* _Try it_: Copy, exactly and without additions, every line in the records below from the one holding "Click the first 广州天河体育中心 partner image" through the one holding "Click the Brand", both ends included.

--- Task input ---

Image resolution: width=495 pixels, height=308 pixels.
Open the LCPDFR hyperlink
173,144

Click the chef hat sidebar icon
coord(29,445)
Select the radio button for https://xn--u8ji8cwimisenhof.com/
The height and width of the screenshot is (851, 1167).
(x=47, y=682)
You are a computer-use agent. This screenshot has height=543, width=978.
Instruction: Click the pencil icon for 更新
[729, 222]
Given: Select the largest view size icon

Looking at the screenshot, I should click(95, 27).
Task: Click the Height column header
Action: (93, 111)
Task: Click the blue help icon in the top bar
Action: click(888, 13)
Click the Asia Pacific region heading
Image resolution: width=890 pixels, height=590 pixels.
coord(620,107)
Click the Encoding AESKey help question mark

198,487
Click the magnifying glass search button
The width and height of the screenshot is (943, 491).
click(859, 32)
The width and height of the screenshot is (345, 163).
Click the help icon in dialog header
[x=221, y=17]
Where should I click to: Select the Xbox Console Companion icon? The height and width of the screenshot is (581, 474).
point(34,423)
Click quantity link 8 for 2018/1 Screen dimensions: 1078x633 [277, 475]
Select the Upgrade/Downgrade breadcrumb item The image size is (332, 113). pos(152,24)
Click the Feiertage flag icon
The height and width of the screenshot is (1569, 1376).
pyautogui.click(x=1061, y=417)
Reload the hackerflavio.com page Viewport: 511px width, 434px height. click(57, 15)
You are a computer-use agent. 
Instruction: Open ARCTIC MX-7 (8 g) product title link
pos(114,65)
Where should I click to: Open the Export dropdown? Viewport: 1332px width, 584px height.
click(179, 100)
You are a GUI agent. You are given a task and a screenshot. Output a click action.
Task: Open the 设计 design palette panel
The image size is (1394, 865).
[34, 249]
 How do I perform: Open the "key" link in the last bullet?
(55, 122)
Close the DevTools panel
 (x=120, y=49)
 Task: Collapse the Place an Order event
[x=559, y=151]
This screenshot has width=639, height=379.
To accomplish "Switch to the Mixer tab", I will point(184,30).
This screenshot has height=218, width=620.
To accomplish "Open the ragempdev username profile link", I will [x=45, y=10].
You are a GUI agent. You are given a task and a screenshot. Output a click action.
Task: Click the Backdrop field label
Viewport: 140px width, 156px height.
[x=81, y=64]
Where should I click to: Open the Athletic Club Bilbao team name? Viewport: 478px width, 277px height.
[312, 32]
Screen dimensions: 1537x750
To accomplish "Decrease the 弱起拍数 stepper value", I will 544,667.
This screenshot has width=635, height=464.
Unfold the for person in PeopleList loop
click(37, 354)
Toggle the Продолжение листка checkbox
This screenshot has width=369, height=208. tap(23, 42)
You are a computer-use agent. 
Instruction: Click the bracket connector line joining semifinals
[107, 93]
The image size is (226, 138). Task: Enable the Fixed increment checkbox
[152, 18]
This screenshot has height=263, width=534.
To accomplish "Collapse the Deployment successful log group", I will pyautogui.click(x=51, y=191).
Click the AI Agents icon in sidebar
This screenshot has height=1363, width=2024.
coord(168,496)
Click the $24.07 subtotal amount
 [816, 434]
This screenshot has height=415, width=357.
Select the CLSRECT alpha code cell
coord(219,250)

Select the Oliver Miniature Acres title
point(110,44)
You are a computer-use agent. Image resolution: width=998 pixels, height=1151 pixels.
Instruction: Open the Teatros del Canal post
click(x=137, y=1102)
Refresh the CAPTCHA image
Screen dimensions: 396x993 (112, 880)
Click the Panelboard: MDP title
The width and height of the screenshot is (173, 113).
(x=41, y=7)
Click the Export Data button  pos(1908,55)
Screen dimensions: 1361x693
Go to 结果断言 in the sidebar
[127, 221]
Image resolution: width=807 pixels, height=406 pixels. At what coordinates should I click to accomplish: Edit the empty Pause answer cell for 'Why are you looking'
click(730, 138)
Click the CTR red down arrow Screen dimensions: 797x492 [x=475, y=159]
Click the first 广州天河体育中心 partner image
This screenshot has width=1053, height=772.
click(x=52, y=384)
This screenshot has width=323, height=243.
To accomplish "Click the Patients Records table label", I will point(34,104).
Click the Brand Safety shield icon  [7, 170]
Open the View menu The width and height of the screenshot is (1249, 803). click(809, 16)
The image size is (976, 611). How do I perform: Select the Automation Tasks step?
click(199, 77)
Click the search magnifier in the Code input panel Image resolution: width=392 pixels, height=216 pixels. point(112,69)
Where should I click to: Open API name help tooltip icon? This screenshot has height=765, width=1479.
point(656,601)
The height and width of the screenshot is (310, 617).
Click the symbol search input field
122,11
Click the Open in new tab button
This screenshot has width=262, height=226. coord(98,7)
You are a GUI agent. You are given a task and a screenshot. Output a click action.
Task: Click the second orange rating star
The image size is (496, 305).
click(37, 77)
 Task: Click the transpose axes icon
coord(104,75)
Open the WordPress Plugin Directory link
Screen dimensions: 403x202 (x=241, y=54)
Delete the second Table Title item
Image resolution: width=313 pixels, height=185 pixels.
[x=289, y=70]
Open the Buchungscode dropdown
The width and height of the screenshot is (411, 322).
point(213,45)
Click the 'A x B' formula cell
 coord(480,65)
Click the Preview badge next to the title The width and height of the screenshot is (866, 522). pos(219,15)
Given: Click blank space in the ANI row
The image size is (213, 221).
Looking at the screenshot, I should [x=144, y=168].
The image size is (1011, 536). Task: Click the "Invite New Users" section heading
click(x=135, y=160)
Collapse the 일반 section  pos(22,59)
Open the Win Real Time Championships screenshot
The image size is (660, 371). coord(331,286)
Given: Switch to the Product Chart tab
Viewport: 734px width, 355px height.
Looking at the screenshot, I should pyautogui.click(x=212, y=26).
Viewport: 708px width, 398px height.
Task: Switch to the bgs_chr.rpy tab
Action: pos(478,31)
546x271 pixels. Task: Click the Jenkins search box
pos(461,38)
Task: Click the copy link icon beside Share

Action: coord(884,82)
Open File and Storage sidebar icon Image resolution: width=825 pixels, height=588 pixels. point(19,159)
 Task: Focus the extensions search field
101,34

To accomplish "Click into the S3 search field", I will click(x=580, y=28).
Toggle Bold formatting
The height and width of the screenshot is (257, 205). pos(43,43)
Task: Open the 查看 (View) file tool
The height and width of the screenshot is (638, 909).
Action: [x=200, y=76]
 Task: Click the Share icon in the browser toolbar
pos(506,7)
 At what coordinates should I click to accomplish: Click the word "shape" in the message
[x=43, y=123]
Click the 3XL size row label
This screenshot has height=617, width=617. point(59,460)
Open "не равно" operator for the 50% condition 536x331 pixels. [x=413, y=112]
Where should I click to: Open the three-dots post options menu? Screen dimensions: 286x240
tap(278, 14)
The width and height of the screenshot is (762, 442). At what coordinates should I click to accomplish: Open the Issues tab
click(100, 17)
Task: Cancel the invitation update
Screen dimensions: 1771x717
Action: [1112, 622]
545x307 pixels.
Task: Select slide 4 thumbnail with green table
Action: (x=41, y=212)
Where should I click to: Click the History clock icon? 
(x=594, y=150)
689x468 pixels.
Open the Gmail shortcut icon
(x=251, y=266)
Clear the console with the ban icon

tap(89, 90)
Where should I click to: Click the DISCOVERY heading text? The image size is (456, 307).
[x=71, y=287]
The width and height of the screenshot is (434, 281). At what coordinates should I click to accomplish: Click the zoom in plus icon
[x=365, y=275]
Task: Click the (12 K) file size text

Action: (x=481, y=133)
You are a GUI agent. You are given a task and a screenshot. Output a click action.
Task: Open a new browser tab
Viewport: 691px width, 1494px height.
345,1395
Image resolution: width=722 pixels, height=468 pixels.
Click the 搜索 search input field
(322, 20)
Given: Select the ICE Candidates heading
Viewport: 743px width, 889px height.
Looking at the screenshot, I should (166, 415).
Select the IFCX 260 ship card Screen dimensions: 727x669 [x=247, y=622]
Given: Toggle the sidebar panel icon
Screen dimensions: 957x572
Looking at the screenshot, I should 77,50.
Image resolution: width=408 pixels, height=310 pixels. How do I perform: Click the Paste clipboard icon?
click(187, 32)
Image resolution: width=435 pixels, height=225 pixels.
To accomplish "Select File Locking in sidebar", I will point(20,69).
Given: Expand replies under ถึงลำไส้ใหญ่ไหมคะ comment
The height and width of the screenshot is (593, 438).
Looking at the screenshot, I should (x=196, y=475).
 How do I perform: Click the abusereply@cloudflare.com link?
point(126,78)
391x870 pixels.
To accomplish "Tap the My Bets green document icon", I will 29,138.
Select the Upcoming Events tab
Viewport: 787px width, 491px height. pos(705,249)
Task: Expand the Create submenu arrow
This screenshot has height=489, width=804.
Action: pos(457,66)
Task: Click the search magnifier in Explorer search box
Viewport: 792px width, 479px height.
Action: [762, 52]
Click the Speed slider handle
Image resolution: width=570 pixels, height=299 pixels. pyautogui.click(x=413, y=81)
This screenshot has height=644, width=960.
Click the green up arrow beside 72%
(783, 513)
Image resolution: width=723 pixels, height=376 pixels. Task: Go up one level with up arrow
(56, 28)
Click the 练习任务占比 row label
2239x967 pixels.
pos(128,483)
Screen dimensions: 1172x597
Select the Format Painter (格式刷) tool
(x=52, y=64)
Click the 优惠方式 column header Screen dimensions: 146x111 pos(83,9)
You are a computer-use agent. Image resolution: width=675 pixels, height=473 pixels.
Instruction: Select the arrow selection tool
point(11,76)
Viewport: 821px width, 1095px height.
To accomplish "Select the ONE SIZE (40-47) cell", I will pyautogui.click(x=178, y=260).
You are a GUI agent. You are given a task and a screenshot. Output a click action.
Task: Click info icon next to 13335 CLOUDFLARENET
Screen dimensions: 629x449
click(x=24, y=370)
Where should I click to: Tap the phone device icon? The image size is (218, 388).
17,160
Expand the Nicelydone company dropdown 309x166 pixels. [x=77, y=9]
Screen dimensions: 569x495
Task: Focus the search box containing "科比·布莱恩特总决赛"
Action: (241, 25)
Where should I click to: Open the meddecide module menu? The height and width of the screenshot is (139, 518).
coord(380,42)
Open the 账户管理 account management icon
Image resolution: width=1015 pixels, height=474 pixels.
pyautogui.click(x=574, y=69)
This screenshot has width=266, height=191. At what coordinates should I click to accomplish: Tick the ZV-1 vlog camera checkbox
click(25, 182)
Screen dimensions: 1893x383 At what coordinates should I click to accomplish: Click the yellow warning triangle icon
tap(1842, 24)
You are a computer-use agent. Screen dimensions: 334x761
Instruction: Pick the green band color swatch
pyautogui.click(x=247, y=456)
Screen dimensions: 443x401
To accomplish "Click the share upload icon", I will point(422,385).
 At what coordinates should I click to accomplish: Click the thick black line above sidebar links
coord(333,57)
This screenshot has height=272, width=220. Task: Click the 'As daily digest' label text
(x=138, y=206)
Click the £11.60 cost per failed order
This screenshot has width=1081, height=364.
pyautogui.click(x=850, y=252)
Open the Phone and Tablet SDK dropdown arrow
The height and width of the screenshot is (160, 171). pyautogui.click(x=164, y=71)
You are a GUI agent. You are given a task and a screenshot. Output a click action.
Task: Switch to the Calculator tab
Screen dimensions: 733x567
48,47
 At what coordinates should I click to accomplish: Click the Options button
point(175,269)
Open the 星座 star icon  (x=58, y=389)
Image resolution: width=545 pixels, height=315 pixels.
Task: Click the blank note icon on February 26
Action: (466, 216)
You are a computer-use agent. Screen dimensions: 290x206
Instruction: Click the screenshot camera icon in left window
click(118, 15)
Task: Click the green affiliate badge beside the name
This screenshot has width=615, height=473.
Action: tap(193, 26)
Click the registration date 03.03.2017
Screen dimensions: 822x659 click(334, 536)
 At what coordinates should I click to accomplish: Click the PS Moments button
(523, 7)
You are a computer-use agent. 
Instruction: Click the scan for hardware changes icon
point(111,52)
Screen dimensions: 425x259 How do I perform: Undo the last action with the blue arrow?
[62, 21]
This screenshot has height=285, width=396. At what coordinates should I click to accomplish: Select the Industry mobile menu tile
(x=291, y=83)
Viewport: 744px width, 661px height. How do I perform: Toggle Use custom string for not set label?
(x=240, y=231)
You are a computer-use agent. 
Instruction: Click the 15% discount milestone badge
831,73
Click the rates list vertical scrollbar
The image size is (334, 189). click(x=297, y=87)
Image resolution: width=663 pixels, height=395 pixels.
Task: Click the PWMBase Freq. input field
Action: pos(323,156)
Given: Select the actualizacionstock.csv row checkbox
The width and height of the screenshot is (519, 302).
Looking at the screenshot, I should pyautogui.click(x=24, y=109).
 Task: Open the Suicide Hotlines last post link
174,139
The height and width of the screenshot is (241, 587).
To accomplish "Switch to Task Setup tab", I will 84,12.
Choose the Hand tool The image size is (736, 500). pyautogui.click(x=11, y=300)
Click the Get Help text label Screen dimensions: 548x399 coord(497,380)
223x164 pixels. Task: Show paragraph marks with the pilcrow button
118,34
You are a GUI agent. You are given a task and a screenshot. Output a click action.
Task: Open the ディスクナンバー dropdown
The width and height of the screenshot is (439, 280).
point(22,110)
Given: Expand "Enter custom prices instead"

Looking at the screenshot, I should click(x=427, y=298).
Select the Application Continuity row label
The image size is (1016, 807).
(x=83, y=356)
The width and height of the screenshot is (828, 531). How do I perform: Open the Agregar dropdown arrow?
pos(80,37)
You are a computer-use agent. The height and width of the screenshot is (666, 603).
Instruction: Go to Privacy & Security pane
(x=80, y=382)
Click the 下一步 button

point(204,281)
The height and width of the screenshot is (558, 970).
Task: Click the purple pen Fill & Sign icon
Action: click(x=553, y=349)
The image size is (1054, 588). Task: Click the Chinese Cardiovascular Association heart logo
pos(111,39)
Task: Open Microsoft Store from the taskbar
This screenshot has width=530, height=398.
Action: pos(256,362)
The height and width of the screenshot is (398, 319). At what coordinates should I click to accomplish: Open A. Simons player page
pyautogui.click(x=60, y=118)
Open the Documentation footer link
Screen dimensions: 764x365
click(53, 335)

---

* _Exercise response_:
Click the first 广州天河体育中心 partner image
This screenshot has width=1053, height=772.
click(x=52, y=384)
This screenshot has width=323, height=243.
To accomplish "Click the Patients Records table label", I will point(34,104).
Click the Brand Safety shield icon  [7, 170]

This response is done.